[Element lookup records]
▼▼▼

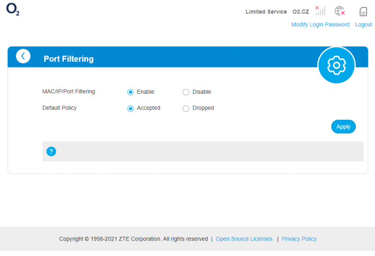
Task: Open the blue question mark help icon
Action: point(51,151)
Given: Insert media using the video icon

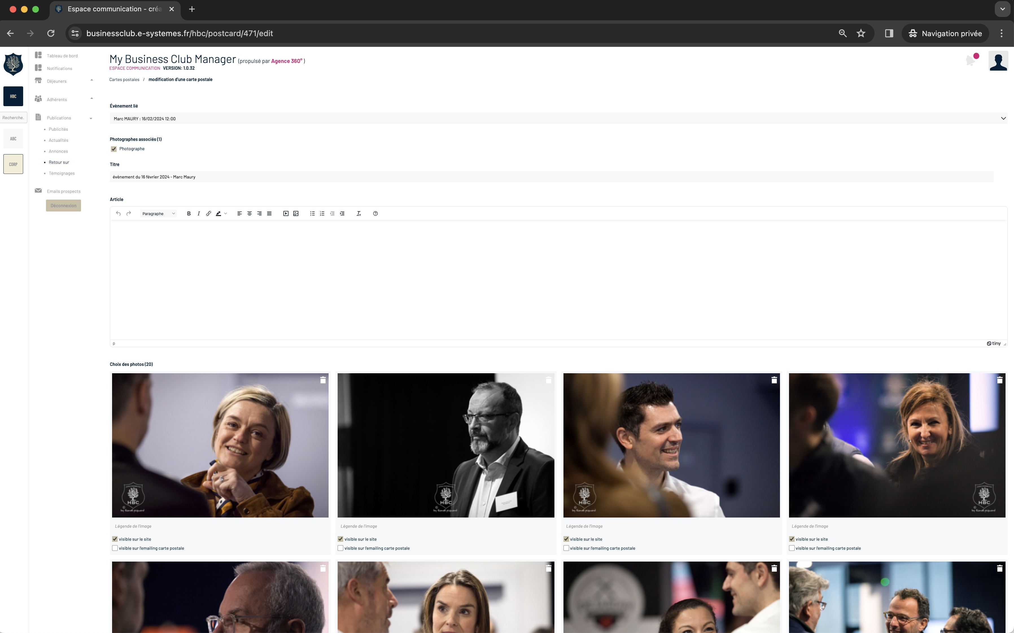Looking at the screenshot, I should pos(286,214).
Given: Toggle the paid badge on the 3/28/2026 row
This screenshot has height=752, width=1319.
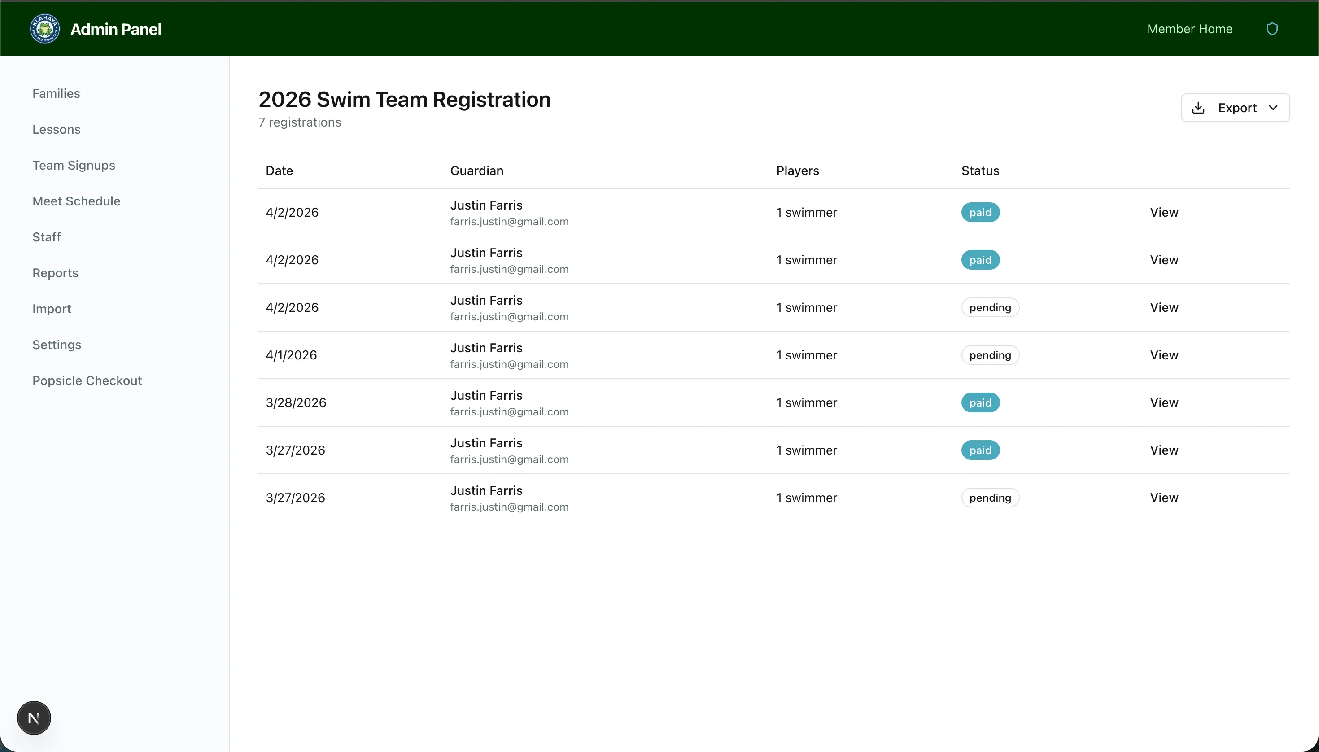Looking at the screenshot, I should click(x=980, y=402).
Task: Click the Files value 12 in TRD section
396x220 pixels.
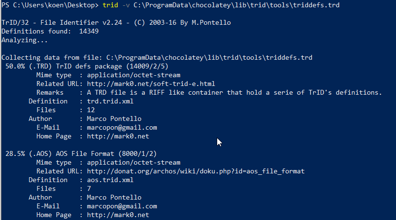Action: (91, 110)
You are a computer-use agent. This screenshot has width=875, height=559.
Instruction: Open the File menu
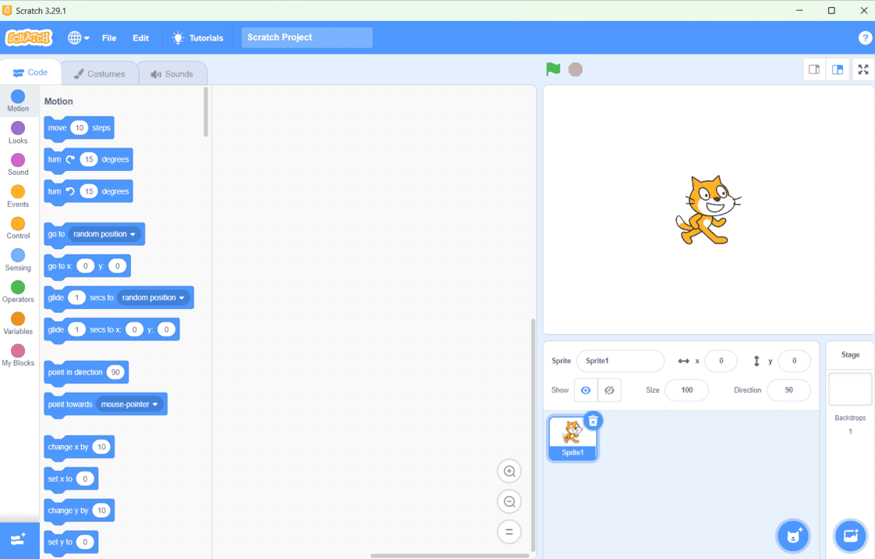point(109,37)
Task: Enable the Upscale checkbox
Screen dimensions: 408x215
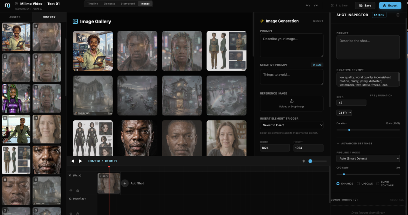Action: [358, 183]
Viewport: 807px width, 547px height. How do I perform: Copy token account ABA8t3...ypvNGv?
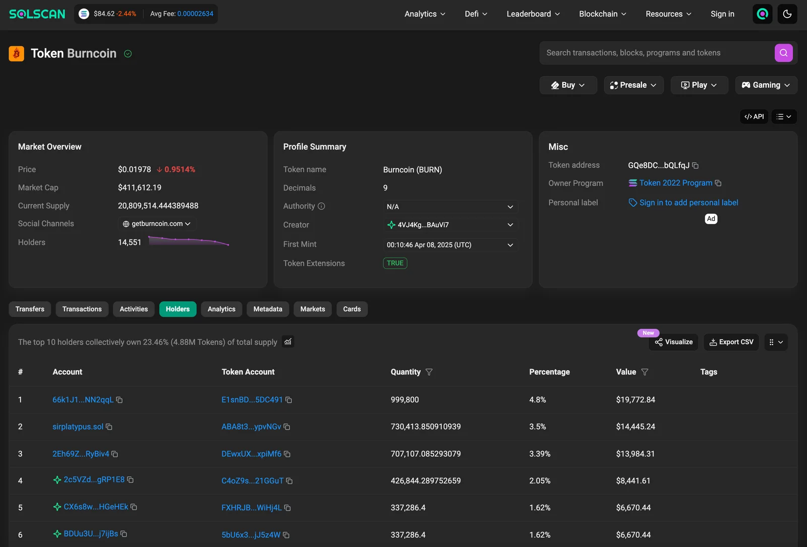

▲▲▲

> **REQUIRED WORK**: Gather every line of the entries that contains the word "width", and copy each one in full. Case counts.

> **RESULT OF THE EXERCISE**:
This screenshot has height=752, width=1319.
You are a computer-use agent. This screenshot has width=875, height=559.
Viewport: 807px width, 547px height. How do I perform: Copy token account ABA8t3...ypvNGv?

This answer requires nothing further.